Sunday, September 12, 2010

Just what I need to Understand More Today


Last nite I was thinking ( i tend to do that sometimes.. not the best thing for me as i'm not a good at it) about a good friend who has been advising me lately. Some things she said made me look back at my own life.. so many things that she has been going thru the past several years that she's been talking to me made me realize just how much alike we are.. and how looking in the mirror i could see myself back a few years ago.

I started thinking about how many times there are people in our lives that aren't good for us, People that we would be so much better off if we walked away and how we really do know that those people aren't good for us but for alot of various reasons we think we can change them, or we think if we don't have them we'll grow old alone, we take blame for things they do and accept that we did somethin to deserve it when reality is.. Nobody deserves abuse, Nobody needs to settle for less than what they deserve and I also realized there are worse things in life than being alone..

I've had many relationships in my life with the " goog boys" who treats me really good,who respects me and sees me as a Beautiful Woman Inside and Out, but somehow I ended up marrying "the bad boys" believing that the love of a good woman would change them and I would be able to help them be the kind of person that they *claimed* they wanted to be. The end result tho was always the same.. you can't change anyone else, you can only change yourself. You can't change someone that doesn't want to be changed. You can't do all the work and expect to be successful. Relationships are partnerships. It takes 2 to tango. I found that out the hard way after spending so much time trying to do ALL the work and thinking that IF i did this and IF i did that everything would work out and we'd be happy and have that Happily ever after Fairy Tale we all want. Life doesn't work that way though unfortunately.

My last Marriage ended on Nov. 2007. With that I learned some of my biggest and hardest lessons. I learned that nobody can hurt me if i don't give them the power to hurt me, I learned that nobody can cause me to go into financial ruins if i don't allow them to put me there. I realized that all the problems and all the bad things that I played HALF in that.. the things he did he would never have been able to do them if i had not allowed it or given him the opportunity to do it. We are all in charge of our own lives and nobody can take that away from us if we don't give them permission to do it.

Anthony Robbins said: “Change occurs when the pain of not changing becomes greater than the pain of changing.” Change is definitely painful. It is much easier to stay stuck. But as someone else once said, “A rut is just a grave with the ends kicked out!”

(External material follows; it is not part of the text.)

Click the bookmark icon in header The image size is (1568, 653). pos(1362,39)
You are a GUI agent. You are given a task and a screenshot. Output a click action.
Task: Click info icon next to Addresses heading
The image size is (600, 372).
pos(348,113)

Well, going to see my Chiro again today, it's been 5 days straight now and I will be still going there everyday til they fix my back and now my hips and legs are affecting all the pains. We will see...Im asking for you guys to keep me in your Prayers for my fast recovery.

God Bless You All....Happy Sunday!

Sending You all alot of LOVE and LIGHT,
Ann

( I hope you enjoy this music...I can't wait to go home in the Philippines and do Island Hopping with my Great friends, WHOAHH!!!)